» **DOCUMENT**
----

Further more, the United Nations publication Agriculture at a Crossroads has recommended returning to and promoting traditional agroforestry agroecological methods like the Hawaiian ahupua‘a system.
Agroecological farming has a proven track record of meeting farming challenges in a cost-effective manner. Research has found that applying agroecological methods, like those detailed above, can result in high yields for each crop in a rotation sequence. In addition, long-term studies have found that organic practices—a specific set of agroecological practices that eschew the use of all synthetic chemical inputs—typically improve soil health compared to plots where conventional practices are applied, and may produce comparable yields. This research also demonstrated that economic returns for organic crops can be greater than for conventional crops, despite higher labor costs.
These findings indicate that additional research has the potential to increase our understanding of agroecological methods and increase their adoption. Farmers could benefit from this added knowledge to produce a wide range of crops in many different regions, with greater resilience to variation in pests, weather conditions, markets, and other factors.
While other approaches may also yield promising solutions, they are more likely to already benefit from private sector support. Agroecology is less likely to be supported by the private sector since these farming methods often reduce requirements for purchased inputs. This leaves to the public sector the responsibility to fund agroecological research that serves the interests of farmers and society.

----

» **RECORD EXCERPTS**
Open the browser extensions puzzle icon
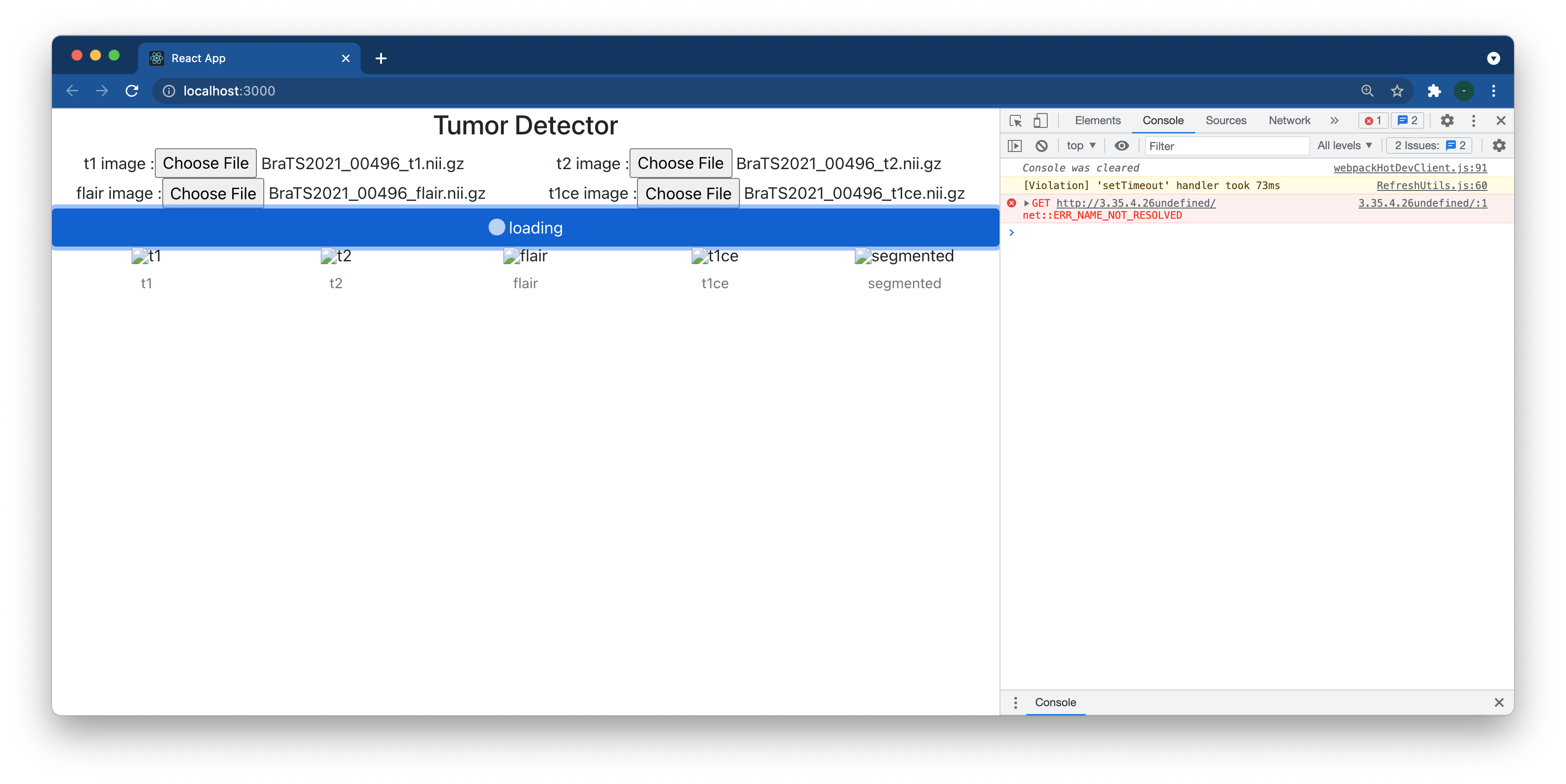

----

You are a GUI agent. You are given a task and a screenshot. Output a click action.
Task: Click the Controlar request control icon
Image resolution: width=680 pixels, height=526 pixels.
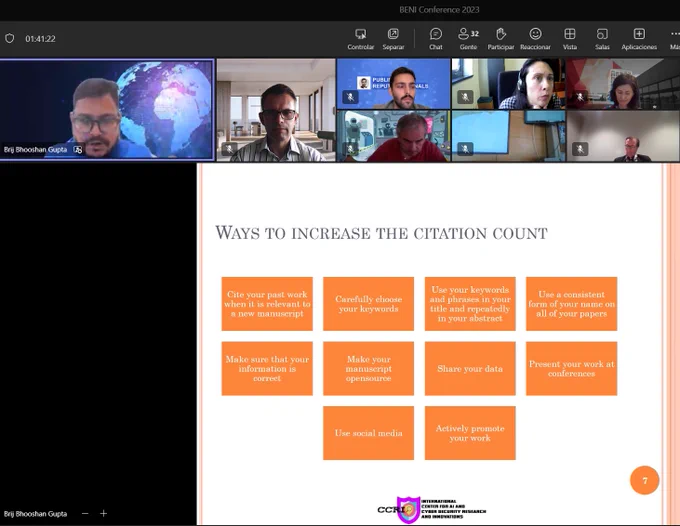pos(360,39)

----

Can you write out the agroecology passage word for word, from "Further more, the" to "higher labor costs."? The listing has no connection to the agroecology passage.

Further more, the United Nations publication Agriculture at a Crossroads has recommended returning to and promoting traditional agroforestry agroecological methods like the Hawaiian ahupua‘a system.
Agroecological farming has a proven track record of meeting farming challenges in a cost-effective manner. Research has found that applying agroecological methods, like those detailed above, can result in high yields for each crop in a rotation sequence. In addition, long-term studies have found that organic practices—a specific set of agroecological practices that eschew the use of all synthetic chemical inputs—typically improve soil health compared to plots where conventional practices are applied, and may produce comparable yields. This research also demonstrated that economic returns for organic crops can be greater than for conventional crops, despite higher labor costs.